First, a quick note: good God the number of typos in my messages is becoming unacceptable lol.

Anyway, to your point: that's a fair enough interpretation of what he might be saying. So that's a fair point and maybe I shouldn't have bailed on the article so early.

On a related note, I do fundamentally question the real helpfulness of using chat GPT to find and summarize knowledge for you, as opposed to the perceived helpfulness. Every time I've attempted to use it, or for instance someone has attempted to use it to summarize essays I've written, it has turned out data that is subtly wrong in a multitude of ways, often ones that are not individually super obvious, but which subtly pervert the meaning or import of whatever knowledge was being summarized and can very quickly add up to getting the wrong impression of something. So you might be receiving data that you think is helpful and useful, but is actually far less helpful than you think it is. And yes, you can double check things yourself, but that depends on knowing what to double check, which means that you either double check absolutely everything — and then it's equivalent to doing the research yourself! — or you only double check the things that jump out at you, in which case you're probably missing a whole lot. And that may have turned out fine so far, but that seems like a ticking time bomb to me. Even with asking for sources, that's a dangerous game to play, because it isn't actually giving you the actual sources of data used to generate the answers, because it has no memory or knowledge of that: links to the sources used were probably not embedded in the sources themselves, and so are probably not associated with them in the training data. So it's really just generating what it thinks a plausible answer to the question of sources might be, with no necessary relation to what it actually used.
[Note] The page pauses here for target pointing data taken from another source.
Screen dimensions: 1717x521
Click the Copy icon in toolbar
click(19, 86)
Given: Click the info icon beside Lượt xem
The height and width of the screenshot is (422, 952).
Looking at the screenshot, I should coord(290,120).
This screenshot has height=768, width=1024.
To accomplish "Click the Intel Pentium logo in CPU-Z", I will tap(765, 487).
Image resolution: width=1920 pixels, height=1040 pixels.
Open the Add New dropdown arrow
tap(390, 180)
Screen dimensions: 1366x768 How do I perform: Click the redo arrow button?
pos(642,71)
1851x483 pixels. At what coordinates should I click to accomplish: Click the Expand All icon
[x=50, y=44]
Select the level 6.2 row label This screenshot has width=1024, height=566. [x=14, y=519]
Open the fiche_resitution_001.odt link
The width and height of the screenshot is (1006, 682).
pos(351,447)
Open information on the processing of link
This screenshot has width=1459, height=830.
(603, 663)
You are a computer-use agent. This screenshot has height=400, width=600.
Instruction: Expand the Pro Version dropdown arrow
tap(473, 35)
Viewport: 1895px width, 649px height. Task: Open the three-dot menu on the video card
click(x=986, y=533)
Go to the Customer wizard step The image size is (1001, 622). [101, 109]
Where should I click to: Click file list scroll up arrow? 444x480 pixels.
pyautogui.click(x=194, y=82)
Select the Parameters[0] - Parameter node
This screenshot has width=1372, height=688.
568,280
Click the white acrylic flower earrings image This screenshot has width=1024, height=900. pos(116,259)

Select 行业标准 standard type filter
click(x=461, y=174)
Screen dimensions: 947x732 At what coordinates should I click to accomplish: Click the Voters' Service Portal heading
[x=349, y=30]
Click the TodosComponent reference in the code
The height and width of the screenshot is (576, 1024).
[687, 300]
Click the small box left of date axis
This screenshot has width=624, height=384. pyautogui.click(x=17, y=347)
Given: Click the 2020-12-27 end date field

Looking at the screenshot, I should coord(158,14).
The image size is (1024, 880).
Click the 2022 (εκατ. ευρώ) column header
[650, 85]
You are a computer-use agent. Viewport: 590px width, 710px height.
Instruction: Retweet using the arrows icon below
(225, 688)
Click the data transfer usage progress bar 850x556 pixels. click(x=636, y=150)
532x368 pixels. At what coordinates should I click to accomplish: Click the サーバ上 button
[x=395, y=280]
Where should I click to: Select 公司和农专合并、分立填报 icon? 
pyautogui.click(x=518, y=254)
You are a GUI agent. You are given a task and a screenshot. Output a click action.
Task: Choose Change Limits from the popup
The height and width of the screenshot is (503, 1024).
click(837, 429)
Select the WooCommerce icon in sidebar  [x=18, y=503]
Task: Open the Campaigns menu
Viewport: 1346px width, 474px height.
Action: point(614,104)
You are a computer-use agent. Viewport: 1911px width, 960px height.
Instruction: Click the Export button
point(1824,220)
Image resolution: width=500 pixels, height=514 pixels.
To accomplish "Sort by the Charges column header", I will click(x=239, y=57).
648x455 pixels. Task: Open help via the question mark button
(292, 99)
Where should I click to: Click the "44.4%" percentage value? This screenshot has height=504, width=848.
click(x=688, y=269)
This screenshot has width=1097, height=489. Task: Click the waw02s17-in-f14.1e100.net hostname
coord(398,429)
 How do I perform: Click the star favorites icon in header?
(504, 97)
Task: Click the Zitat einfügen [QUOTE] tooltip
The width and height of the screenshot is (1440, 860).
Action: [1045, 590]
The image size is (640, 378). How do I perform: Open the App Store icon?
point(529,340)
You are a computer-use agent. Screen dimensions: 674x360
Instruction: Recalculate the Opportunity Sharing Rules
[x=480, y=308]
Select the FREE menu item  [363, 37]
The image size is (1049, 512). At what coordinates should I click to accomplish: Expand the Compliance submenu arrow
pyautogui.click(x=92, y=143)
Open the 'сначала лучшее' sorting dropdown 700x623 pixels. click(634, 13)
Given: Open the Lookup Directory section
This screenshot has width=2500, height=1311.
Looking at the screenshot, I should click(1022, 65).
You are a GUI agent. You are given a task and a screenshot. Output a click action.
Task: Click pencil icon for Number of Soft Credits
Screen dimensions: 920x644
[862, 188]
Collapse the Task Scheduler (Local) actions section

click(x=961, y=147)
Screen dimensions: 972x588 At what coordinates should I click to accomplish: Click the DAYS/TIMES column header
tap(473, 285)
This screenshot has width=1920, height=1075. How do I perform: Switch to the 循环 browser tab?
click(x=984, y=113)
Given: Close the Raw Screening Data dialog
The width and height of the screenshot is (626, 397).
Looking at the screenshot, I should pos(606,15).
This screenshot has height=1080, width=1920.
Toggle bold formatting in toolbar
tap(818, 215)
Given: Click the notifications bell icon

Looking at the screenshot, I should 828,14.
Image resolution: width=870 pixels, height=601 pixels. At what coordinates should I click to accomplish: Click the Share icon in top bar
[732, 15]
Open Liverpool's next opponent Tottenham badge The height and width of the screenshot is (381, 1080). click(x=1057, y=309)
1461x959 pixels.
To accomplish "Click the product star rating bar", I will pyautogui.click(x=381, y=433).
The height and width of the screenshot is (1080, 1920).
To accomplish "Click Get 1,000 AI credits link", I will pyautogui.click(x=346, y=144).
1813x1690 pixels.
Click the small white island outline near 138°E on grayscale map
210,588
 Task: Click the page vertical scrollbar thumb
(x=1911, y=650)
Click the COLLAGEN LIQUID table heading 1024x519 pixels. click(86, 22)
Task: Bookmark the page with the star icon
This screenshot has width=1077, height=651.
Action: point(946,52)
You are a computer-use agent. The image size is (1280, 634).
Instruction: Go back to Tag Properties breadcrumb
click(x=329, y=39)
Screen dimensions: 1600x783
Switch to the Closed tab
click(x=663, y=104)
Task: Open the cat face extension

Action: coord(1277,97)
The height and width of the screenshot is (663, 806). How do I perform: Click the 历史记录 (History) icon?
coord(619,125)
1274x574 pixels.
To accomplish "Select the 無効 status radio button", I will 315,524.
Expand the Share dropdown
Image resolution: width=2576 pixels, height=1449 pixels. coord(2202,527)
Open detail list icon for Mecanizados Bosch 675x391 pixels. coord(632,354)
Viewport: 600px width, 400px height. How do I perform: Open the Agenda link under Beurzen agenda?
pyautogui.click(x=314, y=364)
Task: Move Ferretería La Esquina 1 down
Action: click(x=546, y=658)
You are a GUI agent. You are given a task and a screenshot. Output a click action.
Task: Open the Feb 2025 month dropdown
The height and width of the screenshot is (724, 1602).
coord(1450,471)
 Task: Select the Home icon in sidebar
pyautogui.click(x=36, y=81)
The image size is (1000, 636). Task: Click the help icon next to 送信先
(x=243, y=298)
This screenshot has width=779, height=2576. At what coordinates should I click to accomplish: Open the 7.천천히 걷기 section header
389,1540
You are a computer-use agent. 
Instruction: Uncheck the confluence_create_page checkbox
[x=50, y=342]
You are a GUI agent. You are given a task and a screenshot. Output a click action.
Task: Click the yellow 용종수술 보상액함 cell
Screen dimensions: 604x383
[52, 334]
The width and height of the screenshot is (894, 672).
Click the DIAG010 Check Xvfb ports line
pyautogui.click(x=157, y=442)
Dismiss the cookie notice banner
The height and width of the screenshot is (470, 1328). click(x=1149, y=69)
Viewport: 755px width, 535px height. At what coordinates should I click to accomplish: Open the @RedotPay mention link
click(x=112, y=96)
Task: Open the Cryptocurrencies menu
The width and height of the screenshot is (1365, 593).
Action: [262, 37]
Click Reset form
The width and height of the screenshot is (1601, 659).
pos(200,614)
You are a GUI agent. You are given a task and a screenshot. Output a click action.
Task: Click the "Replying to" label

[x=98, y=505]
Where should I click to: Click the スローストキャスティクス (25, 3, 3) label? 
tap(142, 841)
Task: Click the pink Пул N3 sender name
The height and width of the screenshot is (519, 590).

I often compare talking to chat GPT to talking to some kind of slick narcissist, who has only a passing knowledge of a huge range of subjects, gained through osmosis and half remembered details, but who isn't even really committed to giving you accurate knowledge, and is more committed to just saying whatever sounds right and is likely to make you happy. Or in this case, is likely to make the reward function go up.

Not that I think there couldn't be a computer system that does what chat GPT does in theory, I just don't think this approach is correct for generating a reliable knowledge summarizing machine.

Tech developers keep getting things wrong. Now we have self driving cars that won't obay authorities telling them to stop, one of the most foundational driving skills.

I do property maintenance and there is a lot of similar difficulty. It will take a lot of development before robots can do cleaning, dusting, and make beds well and efficiently. But the larger task is negotiating what exactly should be done in available time and how exactly, such as using low phosphate soap with soft cloth or bleach soap with tough sponge.

What I see happening is there is a huge amount of subtle know how being lost as people retire without training replacements, let alone AI replacements.

AI cannot create new knowledge, nor can it make value judgments. It can only regurgitate existing knowledge. And, of course, garbage in garbage out.
> You won’t be judged on how much you know, but instead on how well you can allocate and manage the resources to get work done.

Why would someone waste time judging me at all if such a mass levelling off of useful skill happens? It seems to suggest that in future there will only be ultra-managers and those yet to take the two-day manager course.

It's very wishful thinking to hope all former work achievements as markers for future success go by the wayside. I agree that no one really cares what constitutes "work", only "doneness". And that's why when someone wants a hole in the wall they are not going to judge you by how well you hold a drill in your hand for 5 seconds if better markers exist.

It's still the Knowledge Economy, knowledge that already propels an economy as much as it does because it can't be monopolized like minerals etc. I'd only expect to see more of this heaving force. Humans will always take credit for everything they can (even for not taking credit), so it will still be called "his knowledge" the moment it touches him. The stigma will disappear soon, just like it always does with tech.